Fishing salmon from kayak- inlet off Nootka Sound. Sprained wrist unloading boat, painful to paddle. Sea lion (Stellar's sea lion I think) harassed me closer and closer for nearly half an hour. Youngish bull I'd guess, at least 800 lbs. (prob. well over 1000 lbs.) He would surface, blow at me, then open his huge dog like mouth to show me his teeth and tonsils in what the internet says is a threat display. Felt like a threat to me!
Then he would roll over slowly onto his back as he sank, teeth showing all the way. He would dive just barely under the surface in the clear water and make a circle around me ten yards out underwater, and somewhere in the circuit he would turn and swim straight toward my kayak, diving a bit deeper to maybe 4 feet as he went under.
As he got closer and more aggressive I would yell at him, slap at him or poke at him with the paddle. Finally he was speeding up the sequence of blowing etc. and was coming up within 7 feet. He started coming up only behind me, really close, and with my painful wrist I could not turn the boat quickly. Scary. By then wind had pushed me near the mouth of a small river so I paddled up the estuary and he quit following me when we broke onto the shallow shelf. I beached on shore 100 yards up the river mouth, walked around awhile, retied some fishing gear.

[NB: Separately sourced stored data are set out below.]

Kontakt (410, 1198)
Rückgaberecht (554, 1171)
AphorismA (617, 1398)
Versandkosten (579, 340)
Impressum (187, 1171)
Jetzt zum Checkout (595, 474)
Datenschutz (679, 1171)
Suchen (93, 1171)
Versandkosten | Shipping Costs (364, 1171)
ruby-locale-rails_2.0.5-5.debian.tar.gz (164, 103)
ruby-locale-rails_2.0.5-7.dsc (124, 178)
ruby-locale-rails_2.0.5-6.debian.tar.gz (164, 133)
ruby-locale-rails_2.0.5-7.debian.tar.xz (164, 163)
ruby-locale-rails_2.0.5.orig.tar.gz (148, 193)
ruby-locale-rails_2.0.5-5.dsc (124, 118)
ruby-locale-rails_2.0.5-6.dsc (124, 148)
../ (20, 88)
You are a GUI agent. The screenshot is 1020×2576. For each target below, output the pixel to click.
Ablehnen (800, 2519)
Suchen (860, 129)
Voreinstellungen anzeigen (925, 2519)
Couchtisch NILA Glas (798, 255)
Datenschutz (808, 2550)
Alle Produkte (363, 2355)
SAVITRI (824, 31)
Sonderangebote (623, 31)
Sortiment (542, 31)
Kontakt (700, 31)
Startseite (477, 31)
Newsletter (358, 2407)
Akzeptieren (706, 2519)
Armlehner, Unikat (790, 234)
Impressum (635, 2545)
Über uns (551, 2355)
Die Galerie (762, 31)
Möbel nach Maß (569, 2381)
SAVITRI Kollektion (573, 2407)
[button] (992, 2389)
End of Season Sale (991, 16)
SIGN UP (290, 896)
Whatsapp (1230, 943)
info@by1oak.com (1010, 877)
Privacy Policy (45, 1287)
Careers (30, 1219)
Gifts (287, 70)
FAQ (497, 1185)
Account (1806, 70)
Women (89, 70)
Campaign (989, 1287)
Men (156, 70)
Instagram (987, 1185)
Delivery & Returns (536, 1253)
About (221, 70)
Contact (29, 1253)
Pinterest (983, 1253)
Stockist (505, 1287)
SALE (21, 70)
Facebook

To get away I paddled nearly a mile angling across the inlet to my vehicle off a logging road and didn't see him again. There is a resort there where only bears used to roam the shore. (Good chef in the restaurant!) I told them about the sea lion and they said that I am the third report this week, though with the others he just chased swimmers out the instant they jumped off the dock.
I was really afraid of the big dude, and if I'd had a firearm I would have killed him when he got inside of 8 feet. He was 8 or nine feet long, lots of blond color.
Didn't have my camera in the boat. Doggone. Looking up info online, he may have been protecting his territory. If I'd paddled quickly away from the area he might have left me alone, much like a mama black bear warns people to leave and get away from her. Pure guess. When he first started, I wondered if the repeated actions and postures were threat or if they were mating ritual and he wanted to mate with my orangey yellow kayak!